I make choices every day in the ways in which I choose to spend our money. We all do. I also frequently make compromises when I make those choices. I think most of us do. For example, I was at Ace on Saturday, looking at shower heads for our new (!!!!) shower. I picked up the one I wanted, which is the same one we had installed in our upstairs shower, and looked at where it had been made. China. I picked up another brand and guess what? China. And the third one? China. I had exhausted all of the brands and left the store after purchasing the one I had initially wanted. I didn’t feel great about it, but I left the store unconvinced that I could find a shower head that was made stateside. I was bummed.
On the other hand, Aaron & Bear & I were recently at Costco and trying to find puppy treats that weren’t made in China. This search was prompted by some news about unsafe Chinese dog treats, as well as Gracie getting sick not too long after ingesting some previously purchased Costco treats made across the Pacific (whether it was related to the origin of the treats is unknown). After seeing “Made in China” a couple of times, we found some made in the old U.S. of A. and smiled broadly. Hooray! It was a small victory, of course, but we relished it. And so did puppy.

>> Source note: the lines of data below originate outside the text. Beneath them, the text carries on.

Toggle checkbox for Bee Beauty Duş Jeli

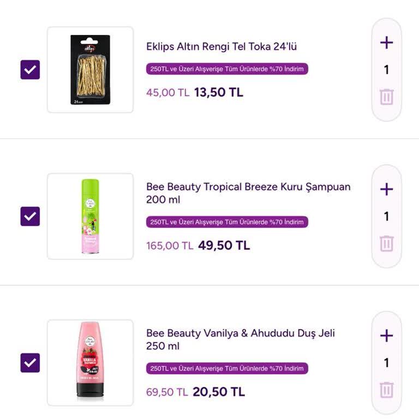pyautogui.click(x=30, y=362)
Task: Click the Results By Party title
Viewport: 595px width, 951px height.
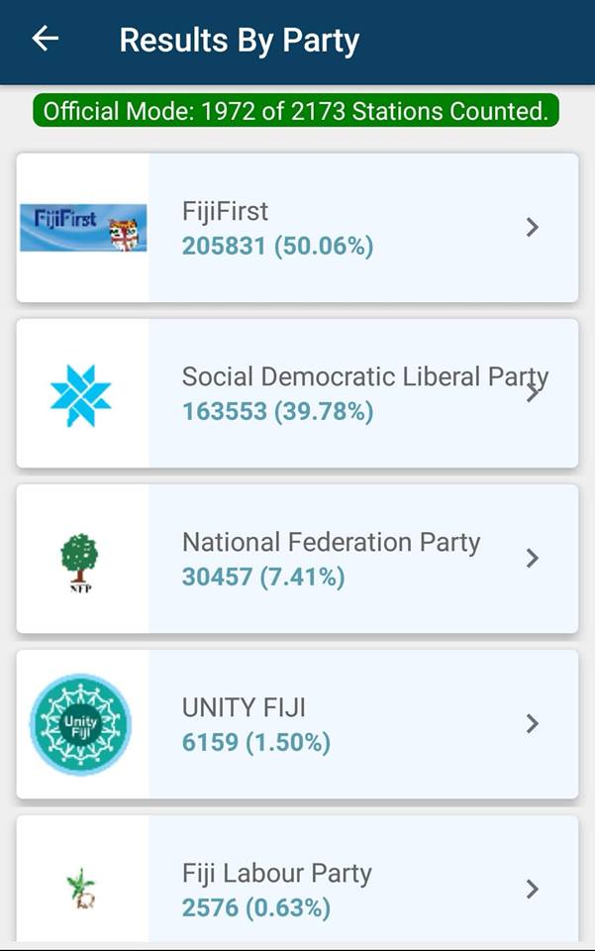Action: click(239, 41)
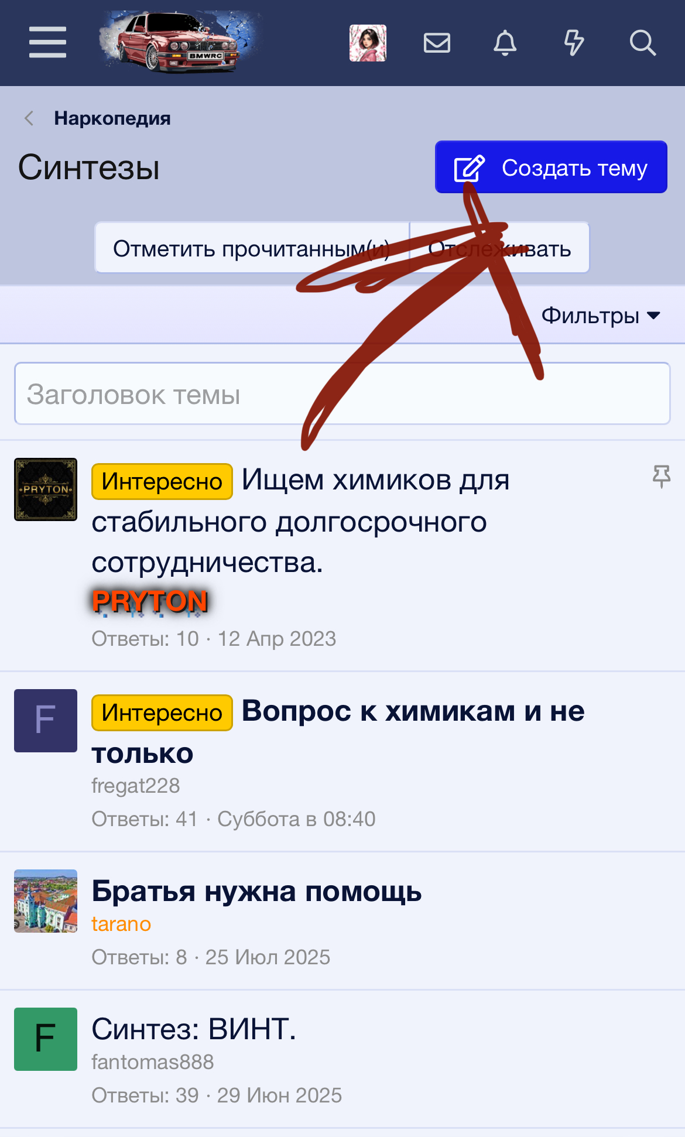This screenshot has width=685, height=1137.
Task: Click the pin icon on first thread
Action: [x=662, y=477]
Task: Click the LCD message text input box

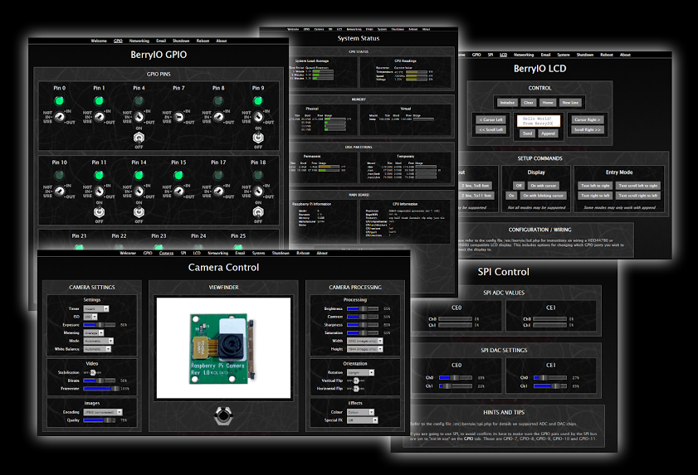Action: click(539, 120)
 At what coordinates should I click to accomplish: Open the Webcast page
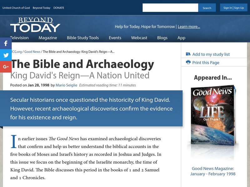(139, 38)
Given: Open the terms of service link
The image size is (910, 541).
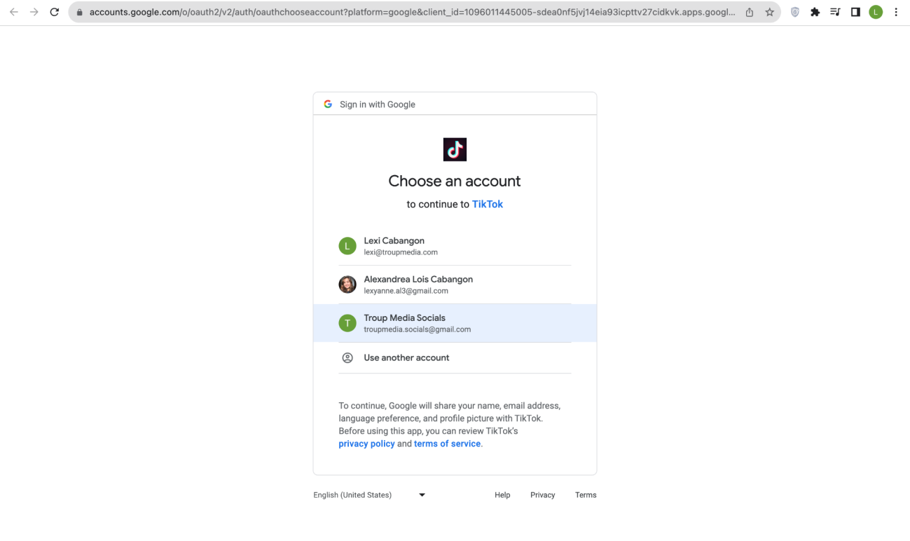Looking at the screenshot, I should 447,444.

On yet another hand, I buy a million things all the time without even looking at where they are made. I’m not proud of this, but I admit it. I try hard to make more informed choices. I try to buy local, but I admit to frequent trips to Target and tons of internet shopping. I love to patronize local eateries, but I also adore a McDonald’s diet Coke more often than not.
In any event, one place that I hope that I can always say – unless their practices change drastically – I have never purchased anything from is Wisconsin’s own, Menards. It makes me sad that it’s a Wisconsin-owned company that tops my list for ‘most abhorrent business,’ but so be it. I’m sure there are other companies that are as bad as Menards (which makes me sad to say), but because it’s a *local* company, I pay closer attention to its wrongdoings.
For me, it all started when I started seeing Ben. I wasn’t really aware of Menards before becoming close to Ben. I mean, I knew it existed, but I never thought much about it. Ben used to say we could never spend our money there — something to do with dumping in the Eau Claire River. That was pretty much good enough for me. I was, after all, only 22 years old. That prohibition stayed with me a long time, though. Probably, at least in part, because it was never a great sacrifice to boycott Menards.
Time marched on, as it does, and then came this. Of course the lawsuit and the illegal, immoral and abhorrent behavior leading up to this came well before the supreme court’s decision, but the decision highlighted for the country the indefensible behavior of the Menard company.
A couple of weeks ago, I was talking to our contractor about what we wanted done in the basement to make it something we can live with for the next few years. He had previously spoken the taboo word ‘Menards’ to me, but I had been able to ignore it. This time, after telling me the best selection for a certain item was at Menards, I told him, somewhat sheepishly, that I could not shop at Menards. He said, “Yeah, well, John Menard is a pri–” and cut himself off. I stepped in. “He’s an ass%^&$#,” I said. The contractor then rattled off to me how much Menard is delinquent in his state taxes. He made it more than clear that he is not a fan.
For whatever reason, I was thinking about all of this today. And so I did a little Google search while Bear was napping and I came across this. In case I wasn’t clear, I’ll never shop at Menards. I guess I hope you won’t, either.